My First Mountaineering Boots

Image for article My First Mountaineering Boots

There are certain events in your life that you never forget, and for me a special memory is the first pair of boots I was bought.

I was six years old, and my family were staying in Borrowdale. I remember being taken into the George Fisher shop, it was like Aladdin's cave piled high with all sorts of equipment. We went downstairs to where all the boots were kept. I can't remember how long it took to find some boots but I do remember being amazed by the fact that you couldn’t tell if the boots were the correct size by pushing the leather at the toe, because it was too tough. Instead the lady who was fitting them said that, "if you could get one finger down between your heel and the end of the boot then they fit."

I wanted these boots so much that I didn't really care how well they fitted! The boot test was applied and everyone agreed that my boots fitted me. I left the shop with them on my feet, carrying my all-important tin of dubbin which I had promised the lady in Fishers I would apply to my boots religiously every night.

My boots were brilliant. They were made by Dachstein and looked exactly like real big boys’ mountaineering boots. They had a totally stiff sole, which would be ‘good for rock climbing’ (What's rock climbing Dad?) and they had a monster tread on the sole.
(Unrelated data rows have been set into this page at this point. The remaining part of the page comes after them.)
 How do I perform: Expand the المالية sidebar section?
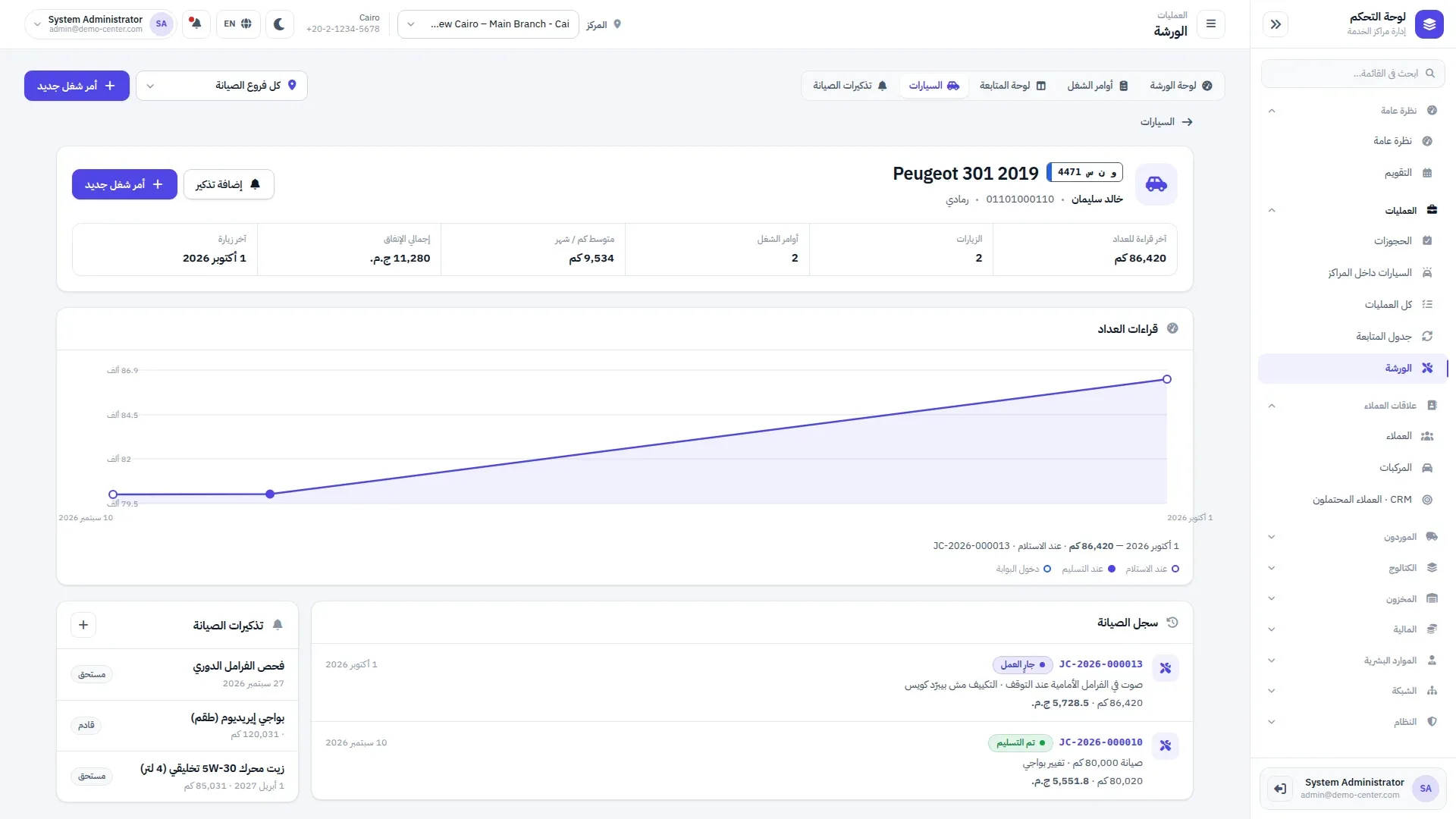click(x=1354, y=629)
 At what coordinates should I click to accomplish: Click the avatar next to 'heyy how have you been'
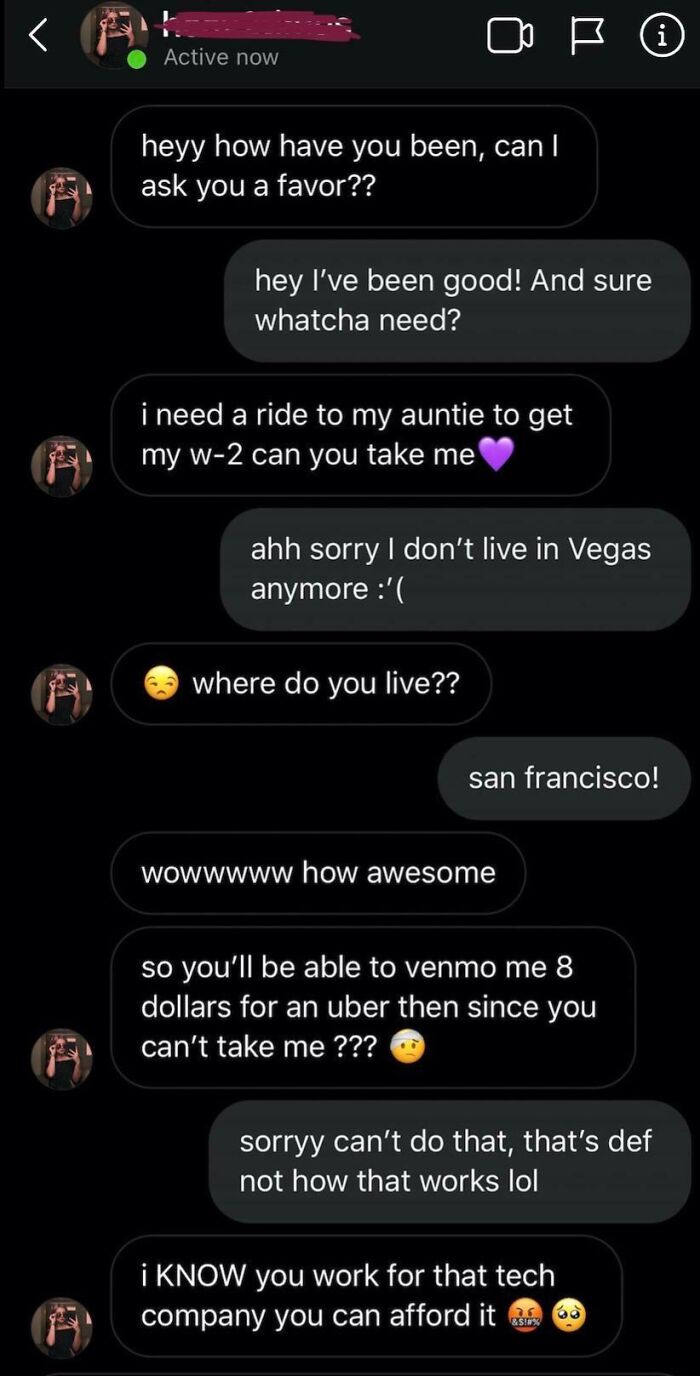[61, 196]
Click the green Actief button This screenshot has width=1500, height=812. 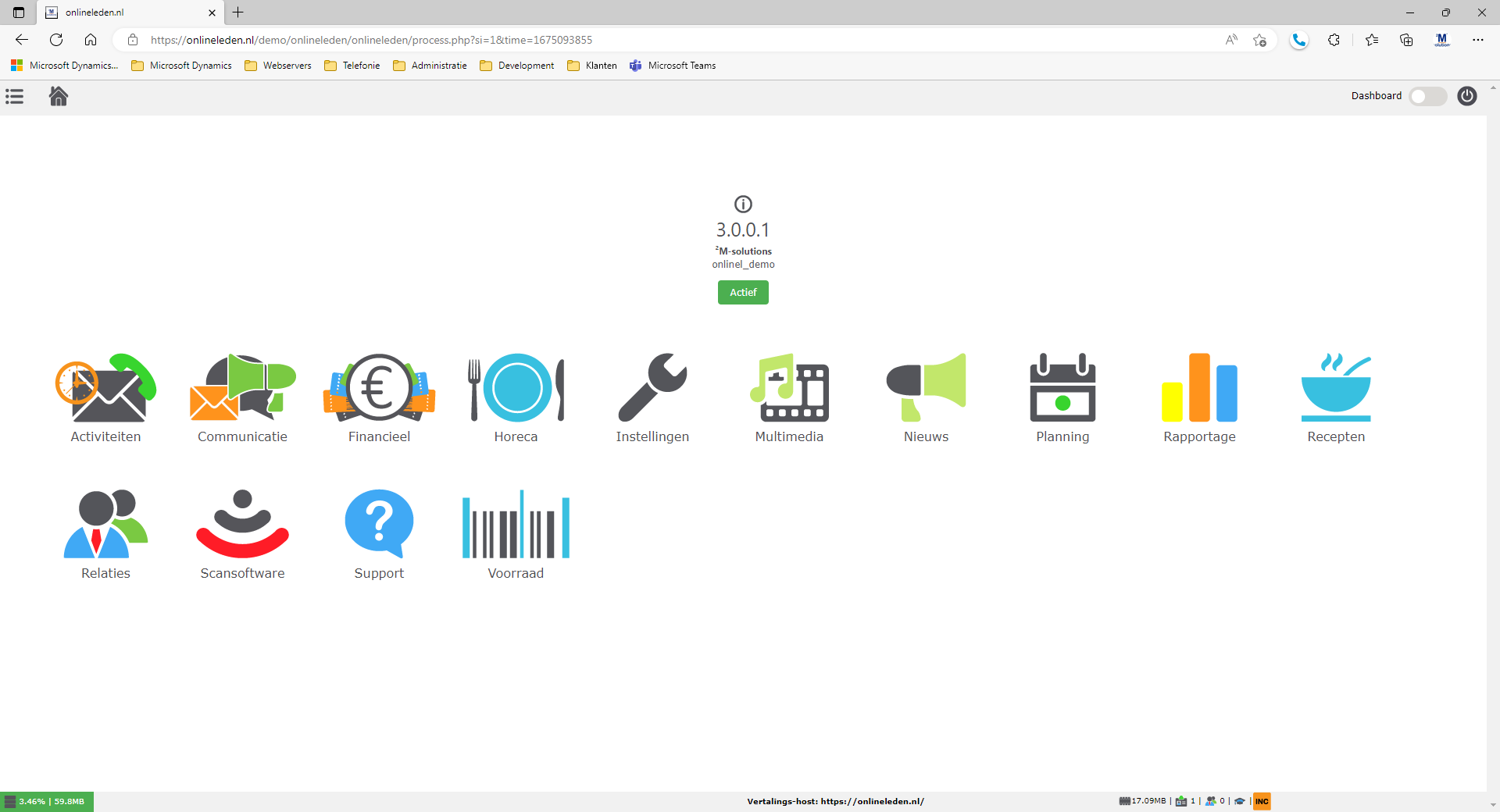tap(743, 292)
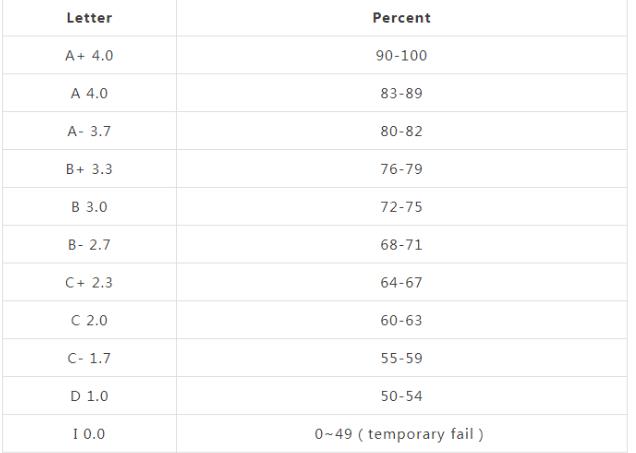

When the winter snow came, I would walk to school in my fantastic boots. At six years old I was slow at getting to grips with the lacing system and my mother would help me tie the laces before I left home. When I arrived at school we all changed into indoor shoes, so when it was time to go home I was given special dispensation to leave the classroom early before the other kids. This was because it took me so long to lace up my boots and my teacher, Mrs Harris, didn't want me going home in the dark.

It was certainly a dark day in my life when it was clear that I had grown out of my boots. They were given to my little brother, who thought the boots were brilliant too. But I constantly reminded him that they were not his boots, and that I was only lending them to him.

It is 43 years since my parents bought me these boots, and I still have them. My youngest daughter Sophie has almost grown out of them, but we certainly won’t be giving them away. It was probably one of those days in the basement of George Fisher’s boot room that helped shape my life as a Mountain Guide.